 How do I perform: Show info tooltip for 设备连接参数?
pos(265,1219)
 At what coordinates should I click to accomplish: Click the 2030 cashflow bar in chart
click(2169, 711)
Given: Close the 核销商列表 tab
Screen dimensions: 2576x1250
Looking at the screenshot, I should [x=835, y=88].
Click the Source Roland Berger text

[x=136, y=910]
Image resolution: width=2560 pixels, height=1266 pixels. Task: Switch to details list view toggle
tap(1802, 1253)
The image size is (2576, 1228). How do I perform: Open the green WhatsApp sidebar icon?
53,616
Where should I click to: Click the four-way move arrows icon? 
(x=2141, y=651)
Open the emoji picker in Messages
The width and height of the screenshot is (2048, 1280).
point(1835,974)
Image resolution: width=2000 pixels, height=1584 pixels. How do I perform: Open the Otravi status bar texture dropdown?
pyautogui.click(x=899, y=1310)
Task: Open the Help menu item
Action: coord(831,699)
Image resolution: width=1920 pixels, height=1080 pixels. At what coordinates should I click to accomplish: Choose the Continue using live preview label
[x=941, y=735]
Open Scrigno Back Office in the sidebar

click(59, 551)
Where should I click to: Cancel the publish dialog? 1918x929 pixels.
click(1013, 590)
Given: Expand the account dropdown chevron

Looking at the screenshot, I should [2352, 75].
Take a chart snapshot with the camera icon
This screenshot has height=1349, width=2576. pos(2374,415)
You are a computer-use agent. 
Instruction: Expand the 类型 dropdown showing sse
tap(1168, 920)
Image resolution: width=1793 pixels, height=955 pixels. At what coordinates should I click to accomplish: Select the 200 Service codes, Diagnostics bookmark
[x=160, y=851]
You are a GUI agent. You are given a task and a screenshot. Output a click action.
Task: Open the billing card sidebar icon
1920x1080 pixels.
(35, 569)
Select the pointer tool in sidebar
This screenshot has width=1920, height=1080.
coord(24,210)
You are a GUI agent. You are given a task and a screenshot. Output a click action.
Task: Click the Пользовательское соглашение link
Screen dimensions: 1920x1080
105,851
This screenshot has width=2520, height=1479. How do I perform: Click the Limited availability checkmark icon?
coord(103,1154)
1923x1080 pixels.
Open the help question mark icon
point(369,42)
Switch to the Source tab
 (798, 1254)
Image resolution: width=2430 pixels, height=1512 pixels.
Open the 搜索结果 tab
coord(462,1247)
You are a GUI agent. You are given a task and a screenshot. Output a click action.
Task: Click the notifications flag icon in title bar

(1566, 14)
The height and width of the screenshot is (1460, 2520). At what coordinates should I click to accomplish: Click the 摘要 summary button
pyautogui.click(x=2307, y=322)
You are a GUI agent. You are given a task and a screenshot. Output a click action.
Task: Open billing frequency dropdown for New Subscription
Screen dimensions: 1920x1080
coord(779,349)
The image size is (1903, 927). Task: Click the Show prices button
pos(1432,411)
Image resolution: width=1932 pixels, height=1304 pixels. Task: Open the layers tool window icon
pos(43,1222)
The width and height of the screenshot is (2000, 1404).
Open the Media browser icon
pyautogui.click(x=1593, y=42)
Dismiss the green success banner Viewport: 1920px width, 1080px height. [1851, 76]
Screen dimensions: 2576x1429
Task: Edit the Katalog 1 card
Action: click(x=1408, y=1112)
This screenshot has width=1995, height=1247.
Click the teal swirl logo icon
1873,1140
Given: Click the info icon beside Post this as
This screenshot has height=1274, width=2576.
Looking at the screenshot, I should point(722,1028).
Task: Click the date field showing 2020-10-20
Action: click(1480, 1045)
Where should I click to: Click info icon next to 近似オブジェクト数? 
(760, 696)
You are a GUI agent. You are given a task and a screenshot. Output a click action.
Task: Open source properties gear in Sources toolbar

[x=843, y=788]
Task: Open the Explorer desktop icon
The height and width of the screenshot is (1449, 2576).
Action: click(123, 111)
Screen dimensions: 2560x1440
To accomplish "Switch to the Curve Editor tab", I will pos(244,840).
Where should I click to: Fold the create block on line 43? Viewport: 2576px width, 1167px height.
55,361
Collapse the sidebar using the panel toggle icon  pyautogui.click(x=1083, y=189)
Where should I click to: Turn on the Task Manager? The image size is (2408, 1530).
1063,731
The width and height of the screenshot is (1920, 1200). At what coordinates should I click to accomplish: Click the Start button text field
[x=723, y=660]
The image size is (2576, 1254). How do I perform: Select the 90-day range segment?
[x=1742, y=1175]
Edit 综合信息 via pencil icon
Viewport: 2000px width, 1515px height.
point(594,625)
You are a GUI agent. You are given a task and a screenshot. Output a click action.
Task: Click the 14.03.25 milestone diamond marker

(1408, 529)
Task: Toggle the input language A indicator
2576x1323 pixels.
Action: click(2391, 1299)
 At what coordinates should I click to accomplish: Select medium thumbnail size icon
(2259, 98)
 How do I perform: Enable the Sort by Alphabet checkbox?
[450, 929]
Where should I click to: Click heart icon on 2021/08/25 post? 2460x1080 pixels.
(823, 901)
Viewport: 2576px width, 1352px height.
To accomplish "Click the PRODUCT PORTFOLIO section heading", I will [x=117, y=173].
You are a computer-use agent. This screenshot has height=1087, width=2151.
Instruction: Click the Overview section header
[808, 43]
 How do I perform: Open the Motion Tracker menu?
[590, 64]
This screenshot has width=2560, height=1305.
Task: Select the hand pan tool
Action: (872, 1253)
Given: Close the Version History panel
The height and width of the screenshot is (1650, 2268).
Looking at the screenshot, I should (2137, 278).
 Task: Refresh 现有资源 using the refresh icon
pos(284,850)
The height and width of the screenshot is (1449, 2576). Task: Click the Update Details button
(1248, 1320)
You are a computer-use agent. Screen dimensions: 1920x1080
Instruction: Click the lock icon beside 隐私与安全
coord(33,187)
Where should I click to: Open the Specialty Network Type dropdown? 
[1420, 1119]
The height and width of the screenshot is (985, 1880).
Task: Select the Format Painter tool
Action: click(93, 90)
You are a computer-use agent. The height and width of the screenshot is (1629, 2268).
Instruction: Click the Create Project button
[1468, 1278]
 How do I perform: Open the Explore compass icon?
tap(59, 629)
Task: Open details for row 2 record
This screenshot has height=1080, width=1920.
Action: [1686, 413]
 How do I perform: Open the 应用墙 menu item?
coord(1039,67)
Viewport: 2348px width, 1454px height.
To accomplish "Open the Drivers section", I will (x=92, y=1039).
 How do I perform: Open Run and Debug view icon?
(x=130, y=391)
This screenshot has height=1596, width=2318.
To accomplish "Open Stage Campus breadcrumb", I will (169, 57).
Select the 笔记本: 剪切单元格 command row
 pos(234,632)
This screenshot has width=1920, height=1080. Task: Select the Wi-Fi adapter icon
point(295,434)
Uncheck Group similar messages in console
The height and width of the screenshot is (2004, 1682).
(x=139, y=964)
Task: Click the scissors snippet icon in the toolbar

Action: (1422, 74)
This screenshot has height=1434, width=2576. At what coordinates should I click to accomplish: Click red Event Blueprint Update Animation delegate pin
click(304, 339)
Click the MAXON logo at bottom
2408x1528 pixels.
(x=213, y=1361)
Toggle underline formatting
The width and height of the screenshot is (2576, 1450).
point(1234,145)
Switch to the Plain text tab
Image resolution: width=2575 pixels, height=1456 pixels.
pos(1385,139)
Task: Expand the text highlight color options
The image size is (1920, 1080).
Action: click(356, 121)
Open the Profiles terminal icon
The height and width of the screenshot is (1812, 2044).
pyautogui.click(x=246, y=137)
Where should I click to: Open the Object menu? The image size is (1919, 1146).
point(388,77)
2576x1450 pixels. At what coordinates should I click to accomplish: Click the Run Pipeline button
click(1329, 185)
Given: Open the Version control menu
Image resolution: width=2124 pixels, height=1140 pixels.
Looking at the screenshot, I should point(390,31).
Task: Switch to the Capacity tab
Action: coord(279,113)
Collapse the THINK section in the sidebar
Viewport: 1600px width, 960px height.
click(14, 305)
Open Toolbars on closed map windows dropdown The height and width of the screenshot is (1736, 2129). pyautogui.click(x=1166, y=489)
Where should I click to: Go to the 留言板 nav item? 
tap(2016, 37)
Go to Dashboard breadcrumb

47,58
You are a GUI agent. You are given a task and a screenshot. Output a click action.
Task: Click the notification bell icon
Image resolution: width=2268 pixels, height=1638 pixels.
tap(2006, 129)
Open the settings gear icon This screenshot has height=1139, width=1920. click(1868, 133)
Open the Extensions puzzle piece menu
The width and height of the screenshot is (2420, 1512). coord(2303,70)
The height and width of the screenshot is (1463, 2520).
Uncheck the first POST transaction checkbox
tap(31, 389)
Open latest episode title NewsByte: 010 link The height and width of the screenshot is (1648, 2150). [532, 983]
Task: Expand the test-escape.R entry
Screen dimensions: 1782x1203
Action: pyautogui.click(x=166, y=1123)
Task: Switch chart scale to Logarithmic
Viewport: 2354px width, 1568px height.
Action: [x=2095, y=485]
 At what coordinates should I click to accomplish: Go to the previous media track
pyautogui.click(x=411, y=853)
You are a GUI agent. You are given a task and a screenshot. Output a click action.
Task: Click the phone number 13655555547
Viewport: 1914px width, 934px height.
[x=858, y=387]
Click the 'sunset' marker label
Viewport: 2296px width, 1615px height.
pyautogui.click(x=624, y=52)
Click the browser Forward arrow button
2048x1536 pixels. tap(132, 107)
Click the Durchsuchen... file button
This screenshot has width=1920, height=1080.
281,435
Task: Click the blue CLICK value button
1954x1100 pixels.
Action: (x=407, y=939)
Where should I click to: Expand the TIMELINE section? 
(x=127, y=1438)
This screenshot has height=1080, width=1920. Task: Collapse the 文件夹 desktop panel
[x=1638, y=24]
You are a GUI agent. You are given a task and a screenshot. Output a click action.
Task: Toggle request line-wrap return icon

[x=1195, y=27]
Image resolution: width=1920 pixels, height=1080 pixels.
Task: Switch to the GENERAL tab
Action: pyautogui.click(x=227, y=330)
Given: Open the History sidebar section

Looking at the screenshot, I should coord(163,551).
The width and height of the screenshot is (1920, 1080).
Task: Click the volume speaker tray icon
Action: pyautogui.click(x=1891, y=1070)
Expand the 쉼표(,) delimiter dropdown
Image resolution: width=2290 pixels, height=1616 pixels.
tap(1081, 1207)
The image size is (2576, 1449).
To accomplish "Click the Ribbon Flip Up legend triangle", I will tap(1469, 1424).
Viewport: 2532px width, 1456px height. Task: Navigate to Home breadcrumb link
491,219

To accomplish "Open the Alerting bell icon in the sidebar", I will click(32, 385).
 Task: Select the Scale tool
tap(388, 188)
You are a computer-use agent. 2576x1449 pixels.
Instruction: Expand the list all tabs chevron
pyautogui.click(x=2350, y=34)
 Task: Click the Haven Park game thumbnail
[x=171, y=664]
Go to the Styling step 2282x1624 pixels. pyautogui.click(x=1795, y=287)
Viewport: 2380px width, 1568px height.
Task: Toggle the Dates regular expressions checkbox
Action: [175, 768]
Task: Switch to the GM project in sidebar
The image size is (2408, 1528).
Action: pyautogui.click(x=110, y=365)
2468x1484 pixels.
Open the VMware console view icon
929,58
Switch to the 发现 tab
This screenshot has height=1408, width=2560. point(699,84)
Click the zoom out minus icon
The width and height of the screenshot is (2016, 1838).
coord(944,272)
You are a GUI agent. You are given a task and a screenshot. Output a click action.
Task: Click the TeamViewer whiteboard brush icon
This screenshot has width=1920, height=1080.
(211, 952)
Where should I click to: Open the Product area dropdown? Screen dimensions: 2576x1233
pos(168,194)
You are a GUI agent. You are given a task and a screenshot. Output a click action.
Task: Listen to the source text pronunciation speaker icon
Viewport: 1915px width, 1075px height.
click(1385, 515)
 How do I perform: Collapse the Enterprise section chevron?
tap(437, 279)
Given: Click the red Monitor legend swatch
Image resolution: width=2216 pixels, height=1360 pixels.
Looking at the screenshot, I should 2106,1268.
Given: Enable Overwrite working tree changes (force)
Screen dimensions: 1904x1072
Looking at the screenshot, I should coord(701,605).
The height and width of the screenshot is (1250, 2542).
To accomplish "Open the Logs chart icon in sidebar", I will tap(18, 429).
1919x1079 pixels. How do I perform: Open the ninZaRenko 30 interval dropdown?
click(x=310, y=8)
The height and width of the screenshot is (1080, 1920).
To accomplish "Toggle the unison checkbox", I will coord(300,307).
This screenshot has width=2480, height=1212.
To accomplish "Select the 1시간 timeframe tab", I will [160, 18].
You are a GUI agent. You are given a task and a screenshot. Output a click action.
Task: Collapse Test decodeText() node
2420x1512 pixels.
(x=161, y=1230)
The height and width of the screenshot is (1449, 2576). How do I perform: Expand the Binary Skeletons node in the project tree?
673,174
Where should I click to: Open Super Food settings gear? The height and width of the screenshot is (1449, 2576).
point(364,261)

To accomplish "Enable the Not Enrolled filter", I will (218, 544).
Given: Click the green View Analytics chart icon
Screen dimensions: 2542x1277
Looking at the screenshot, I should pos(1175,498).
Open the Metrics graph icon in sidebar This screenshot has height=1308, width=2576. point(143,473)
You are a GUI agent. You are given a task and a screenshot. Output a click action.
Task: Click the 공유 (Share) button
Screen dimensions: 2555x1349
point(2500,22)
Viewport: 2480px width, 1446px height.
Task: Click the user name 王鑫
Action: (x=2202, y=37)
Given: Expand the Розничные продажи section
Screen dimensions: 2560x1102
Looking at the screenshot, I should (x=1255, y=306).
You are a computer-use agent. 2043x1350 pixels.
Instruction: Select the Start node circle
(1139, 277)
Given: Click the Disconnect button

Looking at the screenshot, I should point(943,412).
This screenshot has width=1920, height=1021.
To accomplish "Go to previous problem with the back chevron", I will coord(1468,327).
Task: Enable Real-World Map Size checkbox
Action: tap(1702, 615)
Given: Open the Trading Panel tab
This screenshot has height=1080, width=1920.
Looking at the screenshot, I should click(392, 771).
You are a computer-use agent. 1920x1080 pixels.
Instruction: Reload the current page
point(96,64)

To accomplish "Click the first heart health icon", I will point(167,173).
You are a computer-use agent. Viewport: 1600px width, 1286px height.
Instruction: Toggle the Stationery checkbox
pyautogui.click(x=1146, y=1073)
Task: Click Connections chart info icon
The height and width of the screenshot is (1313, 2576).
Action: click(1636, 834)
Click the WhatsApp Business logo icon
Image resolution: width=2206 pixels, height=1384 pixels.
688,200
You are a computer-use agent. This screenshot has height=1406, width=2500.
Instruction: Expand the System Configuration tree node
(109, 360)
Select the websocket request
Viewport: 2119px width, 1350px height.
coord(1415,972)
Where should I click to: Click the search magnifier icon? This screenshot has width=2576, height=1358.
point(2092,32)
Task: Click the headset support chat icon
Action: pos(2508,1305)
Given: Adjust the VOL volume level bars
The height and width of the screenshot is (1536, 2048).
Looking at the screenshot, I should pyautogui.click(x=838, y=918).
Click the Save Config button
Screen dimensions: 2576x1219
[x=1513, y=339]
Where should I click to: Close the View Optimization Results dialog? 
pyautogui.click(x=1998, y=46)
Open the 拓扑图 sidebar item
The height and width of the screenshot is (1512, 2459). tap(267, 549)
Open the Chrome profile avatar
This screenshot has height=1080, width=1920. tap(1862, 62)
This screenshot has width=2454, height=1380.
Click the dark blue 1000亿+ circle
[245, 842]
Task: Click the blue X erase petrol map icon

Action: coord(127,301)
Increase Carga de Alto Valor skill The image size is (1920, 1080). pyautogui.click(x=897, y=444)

▸ What needs to be done
Copy each line above that contains the word "billing".

▸ Result
Task: Open the billing card sidebar icon
Task: Open billing frequency dropdown for New Subscription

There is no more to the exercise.